Ruins of the temple bulit by Antiochus I on Mount Nemrud
But the Kingdom survived for another century. By then, Rome was seeking to tidy up her eastern frontiers: in AD 64 eastern Pontus was annexed, so that Rome now controlled all the southern shore of the Black Sea, and in AD 72, to secure the Euphrates as the eastern frontier, Commagene became absorbed into the empire. The link with the Achaemenids - however tenuous - was severed for good.

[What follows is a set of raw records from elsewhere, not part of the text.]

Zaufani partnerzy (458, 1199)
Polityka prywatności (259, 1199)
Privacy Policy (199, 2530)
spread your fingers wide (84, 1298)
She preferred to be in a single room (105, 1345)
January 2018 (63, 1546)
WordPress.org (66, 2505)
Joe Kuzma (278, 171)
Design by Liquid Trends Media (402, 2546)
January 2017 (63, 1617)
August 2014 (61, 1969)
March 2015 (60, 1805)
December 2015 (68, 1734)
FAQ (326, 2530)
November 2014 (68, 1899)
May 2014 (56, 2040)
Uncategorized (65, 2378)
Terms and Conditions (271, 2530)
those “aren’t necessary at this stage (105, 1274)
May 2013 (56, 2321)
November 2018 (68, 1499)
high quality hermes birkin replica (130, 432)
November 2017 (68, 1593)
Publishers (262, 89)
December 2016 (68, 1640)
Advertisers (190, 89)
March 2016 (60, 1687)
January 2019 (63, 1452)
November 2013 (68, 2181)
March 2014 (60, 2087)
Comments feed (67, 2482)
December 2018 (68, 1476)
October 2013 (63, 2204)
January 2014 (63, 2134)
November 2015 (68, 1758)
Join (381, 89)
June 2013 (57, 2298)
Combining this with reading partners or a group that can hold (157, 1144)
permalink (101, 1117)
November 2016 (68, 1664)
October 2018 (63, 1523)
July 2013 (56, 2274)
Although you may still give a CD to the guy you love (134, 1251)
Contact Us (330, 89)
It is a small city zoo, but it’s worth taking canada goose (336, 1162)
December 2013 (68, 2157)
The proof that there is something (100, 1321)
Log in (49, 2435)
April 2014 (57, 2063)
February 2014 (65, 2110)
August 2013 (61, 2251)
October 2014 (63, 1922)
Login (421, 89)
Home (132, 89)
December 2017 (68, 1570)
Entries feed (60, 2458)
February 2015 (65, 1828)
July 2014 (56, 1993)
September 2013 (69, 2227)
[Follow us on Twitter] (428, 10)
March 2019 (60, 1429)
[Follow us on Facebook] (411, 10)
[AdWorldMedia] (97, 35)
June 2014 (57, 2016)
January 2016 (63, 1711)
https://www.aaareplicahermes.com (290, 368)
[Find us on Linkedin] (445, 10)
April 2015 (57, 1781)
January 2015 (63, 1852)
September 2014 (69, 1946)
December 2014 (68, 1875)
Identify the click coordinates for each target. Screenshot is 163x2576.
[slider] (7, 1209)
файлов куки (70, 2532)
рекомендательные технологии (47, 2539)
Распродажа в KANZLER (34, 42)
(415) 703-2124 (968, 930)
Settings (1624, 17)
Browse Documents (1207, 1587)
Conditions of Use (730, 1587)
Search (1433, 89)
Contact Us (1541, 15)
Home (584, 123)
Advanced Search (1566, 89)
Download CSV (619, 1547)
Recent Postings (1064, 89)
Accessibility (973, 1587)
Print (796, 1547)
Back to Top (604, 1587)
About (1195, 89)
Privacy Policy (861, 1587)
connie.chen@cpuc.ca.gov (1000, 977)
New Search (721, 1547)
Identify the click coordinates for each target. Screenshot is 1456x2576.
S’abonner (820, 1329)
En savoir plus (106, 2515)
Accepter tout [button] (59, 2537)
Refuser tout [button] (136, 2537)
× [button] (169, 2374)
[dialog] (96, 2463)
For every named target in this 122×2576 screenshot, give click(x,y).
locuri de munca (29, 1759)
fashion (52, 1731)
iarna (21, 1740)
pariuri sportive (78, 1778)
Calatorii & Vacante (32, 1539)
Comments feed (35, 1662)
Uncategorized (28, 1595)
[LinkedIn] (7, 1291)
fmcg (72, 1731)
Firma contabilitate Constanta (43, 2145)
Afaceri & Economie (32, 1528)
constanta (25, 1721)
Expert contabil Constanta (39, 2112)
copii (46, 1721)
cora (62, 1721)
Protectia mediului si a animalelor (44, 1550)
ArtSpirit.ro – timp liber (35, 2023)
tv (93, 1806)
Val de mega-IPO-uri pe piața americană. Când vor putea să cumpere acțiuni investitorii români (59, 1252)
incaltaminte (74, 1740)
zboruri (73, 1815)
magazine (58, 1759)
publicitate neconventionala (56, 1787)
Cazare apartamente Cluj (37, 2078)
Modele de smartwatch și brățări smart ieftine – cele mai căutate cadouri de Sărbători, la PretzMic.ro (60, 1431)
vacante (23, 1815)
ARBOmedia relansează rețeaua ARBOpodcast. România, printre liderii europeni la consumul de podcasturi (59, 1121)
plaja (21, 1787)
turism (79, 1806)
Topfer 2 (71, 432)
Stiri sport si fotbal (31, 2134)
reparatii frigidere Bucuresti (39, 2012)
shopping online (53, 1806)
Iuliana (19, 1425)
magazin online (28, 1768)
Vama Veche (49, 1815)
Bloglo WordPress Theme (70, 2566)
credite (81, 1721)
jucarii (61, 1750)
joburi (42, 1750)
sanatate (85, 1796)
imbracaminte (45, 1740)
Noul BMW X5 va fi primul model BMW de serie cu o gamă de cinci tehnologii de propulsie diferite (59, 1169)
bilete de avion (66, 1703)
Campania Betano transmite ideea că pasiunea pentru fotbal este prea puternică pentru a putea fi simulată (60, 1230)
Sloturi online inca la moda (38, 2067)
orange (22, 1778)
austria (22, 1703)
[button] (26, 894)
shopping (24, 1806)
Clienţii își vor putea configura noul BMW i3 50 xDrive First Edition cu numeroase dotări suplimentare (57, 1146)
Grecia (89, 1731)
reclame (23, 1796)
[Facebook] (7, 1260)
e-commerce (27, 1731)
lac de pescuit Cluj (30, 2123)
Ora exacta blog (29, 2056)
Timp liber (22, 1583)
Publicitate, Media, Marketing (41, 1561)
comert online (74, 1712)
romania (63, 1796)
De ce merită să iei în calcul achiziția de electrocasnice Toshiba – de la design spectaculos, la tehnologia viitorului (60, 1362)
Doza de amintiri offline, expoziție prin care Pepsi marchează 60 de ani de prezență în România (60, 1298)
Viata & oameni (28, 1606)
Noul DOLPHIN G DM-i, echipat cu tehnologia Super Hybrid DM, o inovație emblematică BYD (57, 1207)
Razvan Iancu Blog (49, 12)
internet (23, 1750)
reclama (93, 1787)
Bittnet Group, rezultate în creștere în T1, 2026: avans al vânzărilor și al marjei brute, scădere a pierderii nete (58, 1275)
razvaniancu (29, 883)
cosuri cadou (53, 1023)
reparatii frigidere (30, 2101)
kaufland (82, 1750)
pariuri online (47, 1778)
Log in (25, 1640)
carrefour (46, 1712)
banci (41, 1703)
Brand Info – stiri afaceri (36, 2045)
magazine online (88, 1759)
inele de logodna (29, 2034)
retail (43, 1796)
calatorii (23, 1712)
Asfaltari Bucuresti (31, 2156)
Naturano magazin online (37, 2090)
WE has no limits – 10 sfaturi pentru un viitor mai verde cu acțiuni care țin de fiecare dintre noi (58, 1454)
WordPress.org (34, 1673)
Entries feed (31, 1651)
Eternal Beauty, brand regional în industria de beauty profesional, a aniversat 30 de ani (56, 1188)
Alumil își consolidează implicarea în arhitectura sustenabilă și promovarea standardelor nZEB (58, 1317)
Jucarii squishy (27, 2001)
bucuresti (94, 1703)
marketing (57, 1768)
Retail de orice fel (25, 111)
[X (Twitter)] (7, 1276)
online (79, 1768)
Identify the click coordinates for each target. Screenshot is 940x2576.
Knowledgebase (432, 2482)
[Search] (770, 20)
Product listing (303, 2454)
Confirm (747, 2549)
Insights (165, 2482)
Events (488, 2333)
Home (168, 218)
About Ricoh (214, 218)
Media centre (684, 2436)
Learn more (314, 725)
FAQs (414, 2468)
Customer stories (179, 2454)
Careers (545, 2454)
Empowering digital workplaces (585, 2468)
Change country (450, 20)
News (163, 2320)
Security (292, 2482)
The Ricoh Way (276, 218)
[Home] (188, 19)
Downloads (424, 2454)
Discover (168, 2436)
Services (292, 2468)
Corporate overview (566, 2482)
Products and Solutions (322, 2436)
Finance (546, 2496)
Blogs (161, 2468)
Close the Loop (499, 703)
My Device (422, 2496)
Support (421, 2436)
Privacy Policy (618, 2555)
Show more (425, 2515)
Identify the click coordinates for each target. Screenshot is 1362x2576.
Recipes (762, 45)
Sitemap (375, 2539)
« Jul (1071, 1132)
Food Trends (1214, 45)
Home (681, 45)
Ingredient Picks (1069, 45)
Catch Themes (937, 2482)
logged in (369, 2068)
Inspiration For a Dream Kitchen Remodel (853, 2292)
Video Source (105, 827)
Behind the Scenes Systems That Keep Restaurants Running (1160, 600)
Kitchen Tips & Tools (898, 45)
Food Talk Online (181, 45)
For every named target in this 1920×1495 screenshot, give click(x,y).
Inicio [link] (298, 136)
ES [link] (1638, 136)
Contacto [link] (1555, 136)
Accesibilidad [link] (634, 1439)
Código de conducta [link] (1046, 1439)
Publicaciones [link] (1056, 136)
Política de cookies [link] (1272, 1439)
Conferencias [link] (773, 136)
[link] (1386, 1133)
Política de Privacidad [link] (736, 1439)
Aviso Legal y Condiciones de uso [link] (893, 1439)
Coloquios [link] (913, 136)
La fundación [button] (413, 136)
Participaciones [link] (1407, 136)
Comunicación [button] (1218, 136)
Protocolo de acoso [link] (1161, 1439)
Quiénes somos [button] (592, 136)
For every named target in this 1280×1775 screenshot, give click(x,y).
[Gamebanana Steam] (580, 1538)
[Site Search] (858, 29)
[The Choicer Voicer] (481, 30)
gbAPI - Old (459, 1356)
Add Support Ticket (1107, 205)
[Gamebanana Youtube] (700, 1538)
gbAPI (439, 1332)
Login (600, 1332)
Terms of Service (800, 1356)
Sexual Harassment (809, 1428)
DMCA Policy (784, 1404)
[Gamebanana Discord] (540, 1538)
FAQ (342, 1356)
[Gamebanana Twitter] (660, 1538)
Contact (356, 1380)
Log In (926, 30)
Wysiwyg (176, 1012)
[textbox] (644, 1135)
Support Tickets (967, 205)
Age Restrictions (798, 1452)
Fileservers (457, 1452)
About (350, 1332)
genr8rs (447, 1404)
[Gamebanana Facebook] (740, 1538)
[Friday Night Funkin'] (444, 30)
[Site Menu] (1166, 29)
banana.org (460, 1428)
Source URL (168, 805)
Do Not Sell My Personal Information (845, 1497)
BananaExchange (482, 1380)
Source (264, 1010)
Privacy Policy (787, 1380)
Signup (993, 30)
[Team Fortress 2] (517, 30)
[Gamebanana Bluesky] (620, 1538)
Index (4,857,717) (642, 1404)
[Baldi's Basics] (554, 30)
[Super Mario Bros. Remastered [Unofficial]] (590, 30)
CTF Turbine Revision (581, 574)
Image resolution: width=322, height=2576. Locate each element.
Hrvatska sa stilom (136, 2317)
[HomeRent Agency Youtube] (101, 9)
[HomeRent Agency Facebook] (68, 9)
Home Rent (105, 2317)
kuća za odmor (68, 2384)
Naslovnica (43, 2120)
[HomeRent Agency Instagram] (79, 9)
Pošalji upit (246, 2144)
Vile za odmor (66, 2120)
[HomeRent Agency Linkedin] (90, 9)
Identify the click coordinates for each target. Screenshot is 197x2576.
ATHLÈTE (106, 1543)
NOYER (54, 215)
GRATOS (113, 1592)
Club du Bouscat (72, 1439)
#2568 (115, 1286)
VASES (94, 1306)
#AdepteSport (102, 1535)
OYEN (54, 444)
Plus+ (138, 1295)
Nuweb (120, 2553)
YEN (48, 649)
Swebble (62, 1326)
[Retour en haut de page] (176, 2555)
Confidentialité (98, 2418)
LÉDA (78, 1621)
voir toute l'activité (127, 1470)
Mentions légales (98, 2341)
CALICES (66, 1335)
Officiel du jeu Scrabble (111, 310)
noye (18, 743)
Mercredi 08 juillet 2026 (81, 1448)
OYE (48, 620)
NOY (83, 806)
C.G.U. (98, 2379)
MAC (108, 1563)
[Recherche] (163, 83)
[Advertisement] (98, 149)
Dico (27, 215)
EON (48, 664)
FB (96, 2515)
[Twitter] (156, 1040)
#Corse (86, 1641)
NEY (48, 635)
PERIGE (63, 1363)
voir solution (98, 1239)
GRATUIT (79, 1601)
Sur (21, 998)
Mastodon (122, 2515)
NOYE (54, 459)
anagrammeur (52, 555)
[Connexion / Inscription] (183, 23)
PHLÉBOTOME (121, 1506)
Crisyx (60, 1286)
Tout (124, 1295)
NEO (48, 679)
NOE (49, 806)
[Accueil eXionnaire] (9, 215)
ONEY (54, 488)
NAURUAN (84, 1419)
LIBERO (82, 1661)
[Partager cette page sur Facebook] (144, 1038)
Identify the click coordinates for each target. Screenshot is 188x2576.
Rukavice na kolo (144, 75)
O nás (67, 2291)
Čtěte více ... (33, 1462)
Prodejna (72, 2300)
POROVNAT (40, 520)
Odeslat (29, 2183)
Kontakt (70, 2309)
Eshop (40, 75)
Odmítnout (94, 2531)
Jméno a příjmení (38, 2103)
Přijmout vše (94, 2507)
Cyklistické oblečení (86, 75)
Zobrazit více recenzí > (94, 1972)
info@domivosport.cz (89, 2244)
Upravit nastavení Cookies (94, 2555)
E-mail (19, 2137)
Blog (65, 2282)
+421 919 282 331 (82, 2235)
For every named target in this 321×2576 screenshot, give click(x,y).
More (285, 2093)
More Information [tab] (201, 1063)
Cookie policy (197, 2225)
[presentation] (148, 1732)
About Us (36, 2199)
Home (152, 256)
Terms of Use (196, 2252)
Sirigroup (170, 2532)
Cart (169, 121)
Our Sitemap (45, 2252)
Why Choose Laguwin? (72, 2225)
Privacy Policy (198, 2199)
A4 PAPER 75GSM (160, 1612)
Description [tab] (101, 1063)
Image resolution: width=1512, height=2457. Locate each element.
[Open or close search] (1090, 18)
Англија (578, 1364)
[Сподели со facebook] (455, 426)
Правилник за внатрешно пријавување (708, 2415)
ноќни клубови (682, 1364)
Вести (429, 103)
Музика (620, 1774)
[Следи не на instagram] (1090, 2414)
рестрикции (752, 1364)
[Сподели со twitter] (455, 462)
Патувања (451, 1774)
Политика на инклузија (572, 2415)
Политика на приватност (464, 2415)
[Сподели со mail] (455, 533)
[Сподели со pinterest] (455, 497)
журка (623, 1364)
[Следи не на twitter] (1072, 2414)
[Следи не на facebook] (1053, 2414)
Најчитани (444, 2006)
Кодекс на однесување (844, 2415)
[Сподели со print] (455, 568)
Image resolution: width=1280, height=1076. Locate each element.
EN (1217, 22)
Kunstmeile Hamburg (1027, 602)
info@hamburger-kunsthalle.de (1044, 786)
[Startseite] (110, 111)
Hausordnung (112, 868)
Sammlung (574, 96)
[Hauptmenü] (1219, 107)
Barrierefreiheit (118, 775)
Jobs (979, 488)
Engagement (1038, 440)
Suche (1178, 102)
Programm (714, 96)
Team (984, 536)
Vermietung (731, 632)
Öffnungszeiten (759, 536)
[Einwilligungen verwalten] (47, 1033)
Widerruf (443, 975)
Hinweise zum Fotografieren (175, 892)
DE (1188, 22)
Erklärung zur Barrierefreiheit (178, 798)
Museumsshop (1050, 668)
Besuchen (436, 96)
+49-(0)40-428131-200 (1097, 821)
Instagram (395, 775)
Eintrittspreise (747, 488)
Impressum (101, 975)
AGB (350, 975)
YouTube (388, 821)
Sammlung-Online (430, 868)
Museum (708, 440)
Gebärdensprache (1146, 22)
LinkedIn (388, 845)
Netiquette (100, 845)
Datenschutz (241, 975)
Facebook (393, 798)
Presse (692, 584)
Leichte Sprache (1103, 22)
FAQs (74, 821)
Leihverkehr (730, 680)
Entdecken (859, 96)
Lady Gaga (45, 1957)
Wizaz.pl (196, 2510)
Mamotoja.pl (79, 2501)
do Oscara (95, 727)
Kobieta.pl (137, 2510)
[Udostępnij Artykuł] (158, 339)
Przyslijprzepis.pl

One of the greatest writers in Greek was born in Samosata, the former capital of Commagene, although by then part of the province of Syria, around AD 120: an indication of how successfully Greek culture had spread eastwards. He was Lucian, one of the few ancient writers whose work is genuinely funny still. Read my version of his "True History" (guaranteed not to contain a word of truth!).
Commagene became home to a legionary base. Stationed at Zeugma - named for one of the few places where the Euphrates could be crossed (though probably not with a bridge) - the settlement became very wealthy. This was confirmed when in 1996 work began on the massive Ataturk Dam - and remains of sumptuous 3rd century AD villas with wonderful mosaic floors came to light. Archaeologists raced to rescue the finds from thieves and rising waters: a new museum recently opened in Gaziantep to display them.
The 'Gypsy Girl': a mosaic fragment from ancient Zeugma in the museum at Gaziantep, Turkey. Photo AMW
These villas were destroyed by Shapur I in AD 252 - which paradoxically preserved them, as the rubble in which they were buried made them inaccessible to thieves.